__Stored items from a collection__:
◇ ◇ ◇

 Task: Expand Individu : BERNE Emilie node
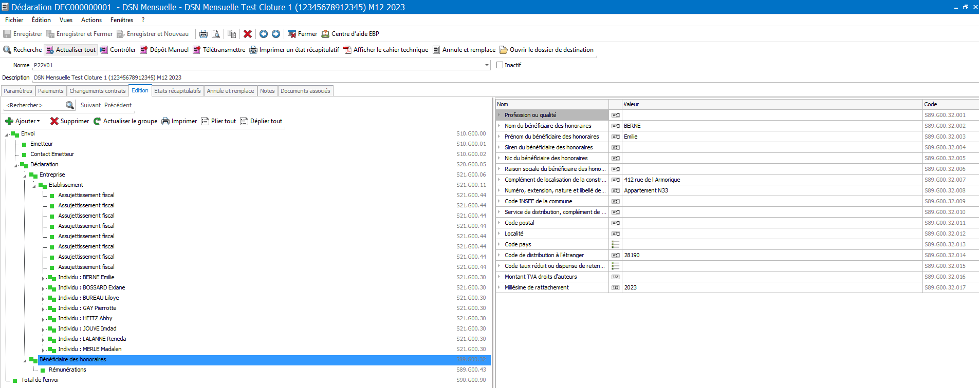43,278
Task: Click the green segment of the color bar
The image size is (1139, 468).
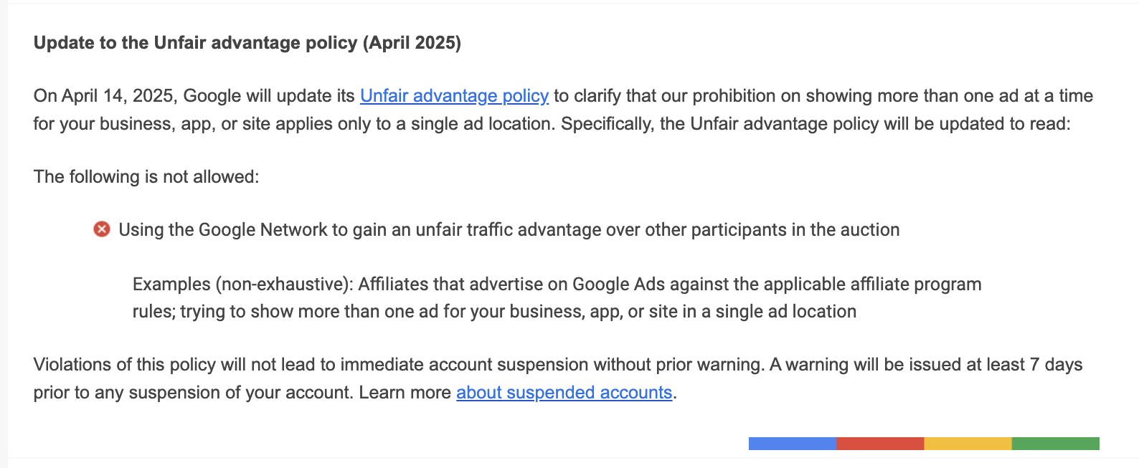Action: click(1055, 444)
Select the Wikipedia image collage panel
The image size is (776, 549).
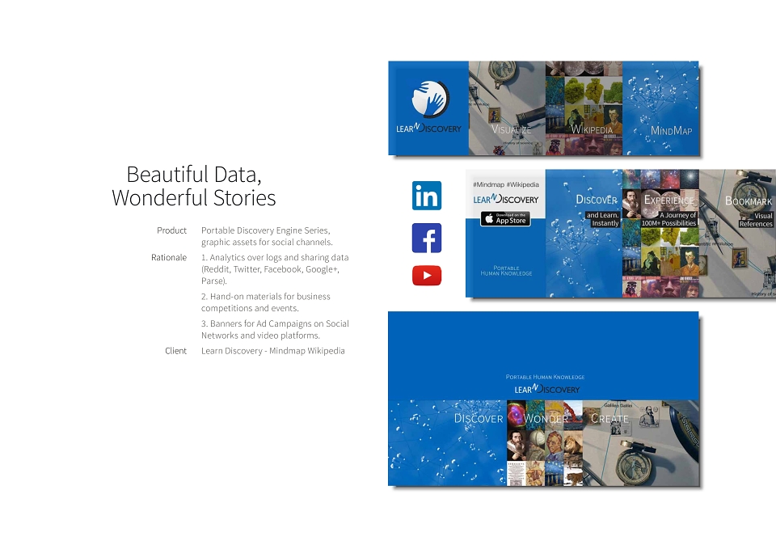pyautogui.click(x=584, y=108)
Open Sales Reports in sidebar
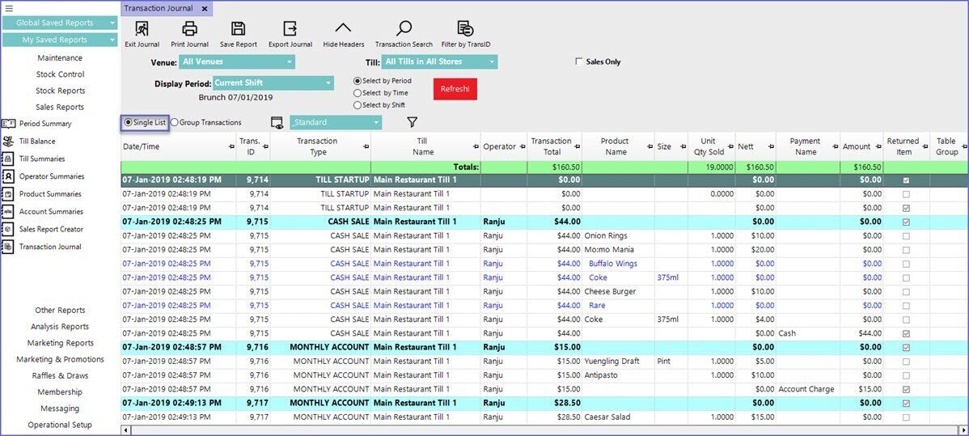 [x=59, y=107]
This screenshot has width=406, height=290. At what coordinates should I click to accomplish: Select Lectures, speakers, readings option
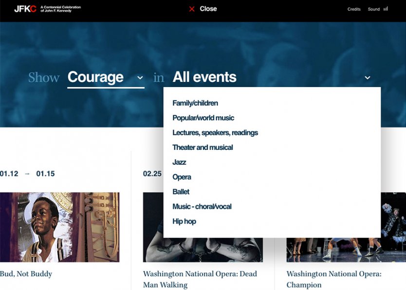[x=215, y=133]
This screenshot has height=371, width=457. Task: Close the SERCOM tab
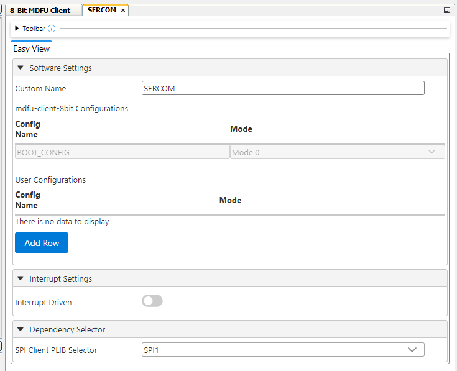(123, 11)
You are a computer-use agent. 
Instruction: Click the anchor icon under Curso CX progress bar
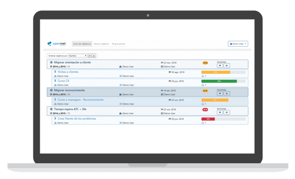click(x=203, y=85)
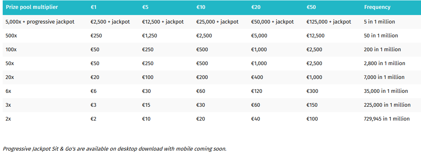Screen dimensions: 421x161
Task: Select the 100x multiplier row label
Action: [x=11, y=50]
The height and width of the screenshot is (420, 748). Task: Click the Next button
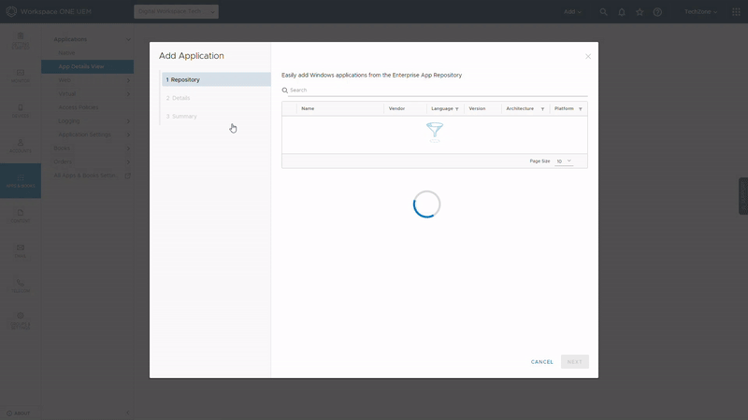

◇ ◇ ◇

Pictures should be omitted. Please return exactly the lines from the line that holds "The image size is (1139, 468)." through the end of the records.

__Your solution__:
The image size is (1139, 468).
Action: click(1055, 444)
Select the Wikipedia image collage panel
The image size is (776, 549).
pyautogui.click(x=584, y=108)
Open Sales Reports in sidebar
 [x=59, y=107]
This screenshot has width=406, height=290. At what coordinates should I click to accomplish: Select Lectures, speakers, readings option
[x=215, y=133]
This screenshot has height=371, width=457. Task: Close the SERCOM tab
(123, 11)
You are a computer-use agent. 
Instruction: Click the anchor icon under Curso CX progress bar
click(x=203, y=85)
Screen dimensions: 421x161
Task: Select the 100x multiplier row label
Action: [x=11, y=50]
The height and width of the screenshot is (420, 748). Task: Click the Next button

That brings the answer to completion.